Aiming for a wrangle-free (or reduced) world

I work as a Data Scientist at Public Health England. I am part of a small team that have a role in trying to modernise how we “do” data. I have been an analyst in one way or another for most of my working life. In my role as an analyst, as with most analysts, my biggest focus was on the accuracy of my outputs, but I’ve always got frustrated very quickly with repetitive tasks, which are all too common for analytical roles. In fact, I remember when these frustrations first began. It was during my Masters when, as part of my dissertation, my supervisor asked me to draw a map using ArcMap software. I hadn’t had any previous experience of the software before this moment. Instead of asking for help, which I should have done, I went away and tried to import the files I was given. What I didn’t know was that I didn’t have access to the correct licence to import the files I was using. I thought I was doing something wrong. I did manage to open the files in Excel though and I could see they contained coordinates. I could see that if I interpolated the coordinates of the points, I could create a file that I would be able to upload into ArcMap and it would look like what I was aiming for – the problem was that there were millions of coordinates and they were split over multiple files! This is the moment in my life where I discovered “Record Macro”. I managed to record a few instances of what I wanted to do, and then manipulated the recorded code to repeat the task for everything. I felt very smug going to my supervisor the following week and handing him a map with pink, yellow and red blobs illustrating height contours of a water basin. To say he wasn’t impressed would be an understatement. He pulled up a map on his screen to show me what it should look like. His screen essentially showed what Google Satellite now provides us. My smugness quickly turned to self-doubt.

In many ways this example is typical of my experience as an analyst. I have received data in many ways, from people or through systems and databases, but to manipulate (or wrangle, as it is commonly called now) those data to what my manager wanted to see would take a number of days. The data may contain a table for each month, where each month was a different tab in a spreadsheet. If I was lucky each tab would be formatted identically, but more often than not there would be different numbers of columns or rows (sigh). Sometimes, one month might (helpfully) have an extra blank row at the top or maybe some merged cells. I would sit there bringing all those data into one place thinking of myself as part of a sandwich assembly line, picking up all the raw ingredients, assembling them in the right way for somebody else to enjoy. I really wanted to enjoy it! Surely this can be done better and faster. How did analysts on detective shows instantly get the information the senior detective required at the tap of a few keys?
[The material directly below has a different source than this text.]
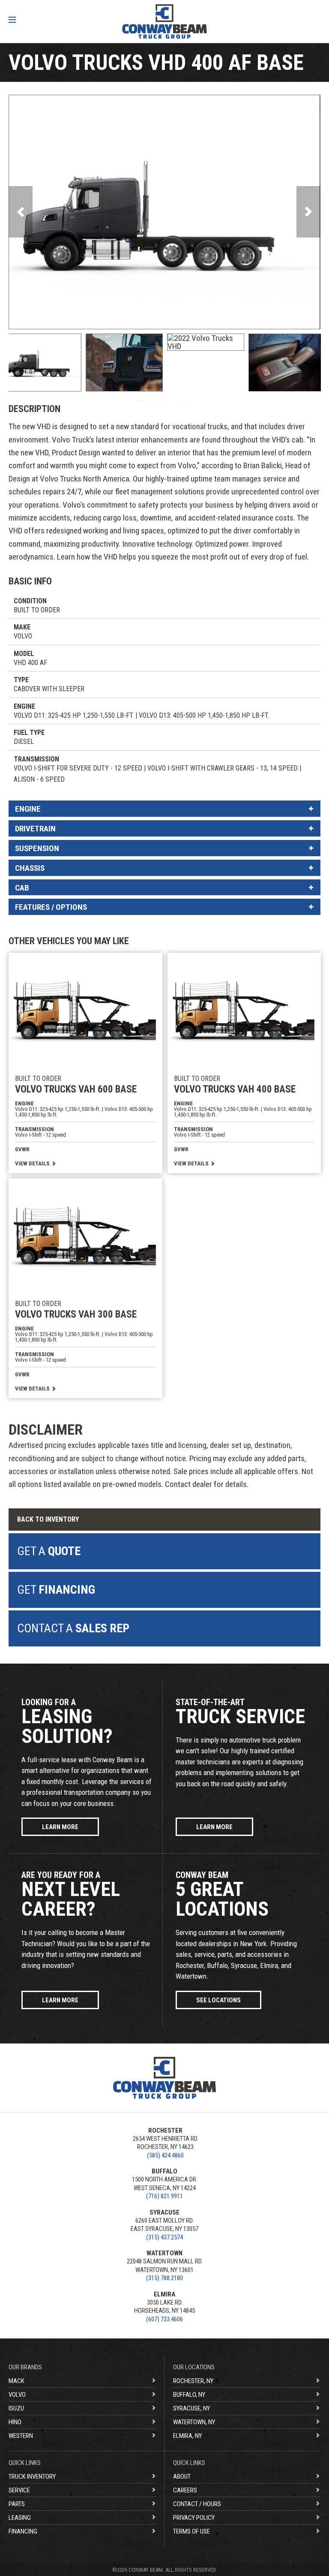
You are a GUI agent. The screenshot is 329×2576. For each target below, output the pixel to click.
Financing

I first used R 3 years ago. R has completely changed the way that I see data. It has formalised all my previous frustrations. It has words for things that I have thought but could never explain. It encourages data to be “done” properly. Before R I had never heard of an analytical pipeline (I realise this isn’t exclusively an R thing). Everything I had done was about getting data, spending time wrangling it, analysing it and finally presenting it to someone else (for their enjoyment). R gave me R Markdown. Here I could do all of these steps in one script. There was no need for me to write a Word document to sit alongside my Excel workbook to explain where I got the data from, what tabs 2 to 7 do, and why I’ve hard-coded 34.84552 in cell D4. There was no need for me to write step by step instructions for how to draw a bar chart on one axis and a line chart on another within the same graph. The ability to become transparent in my workings was ideal for my lazy nature as the description is written in the code. Not only was my working transparent, it was also completely reproducible. If someone else had access to the same data as me, they could run my script and it would produce the same outputs.

My biggest revelation though was being introduced to tidy data. This was my game changer. I had often heard the quote that analysts spent 80% of their time manipulating data and 20% analysing it. That chimed with me. As is written in the paper referenced above:

“tidy datasets are all alike but every messy dataset is messy in its own way “

As the paper describes, tidy data has three features:

  1. Each variable forms a column.
  2. Each observation forms a row.
  3. Each type of observational unit forms a table.

It is hard to describe or appreciate this really until you think about the dataset you’re working with. Are you really struggling to get it into the format you need to make it easy to work with? The example the paper provides can be seen below:

Figure 1, the table on left illustrates an untidily formatted table. The table on the right presents the same data but in tidy format

As an analyst, working with tidy data is a rare pleasure. Analytical tasks become seamless as it allows you to use the tidyverse package. Summarising data for groups within your dataset or creating models based on subgroups are an additional one or two lines of understandable code rather than 20 to 30.

I look forward to a world where tidy data becomes the norm. In this world analysts will be spending 80% of their time analysing the data. We will be using data in a timely fashion, and it will be informing decision making even more than it currently does. We will be combining different datasets to create fuller pictures for the decisions we are informing. We will be learning new techniques for analysing the data rather than new techniques for manipulating them. Wrangling will become a thing of the past and most importantly, we will get to enjoy the sandwich that we’ve made.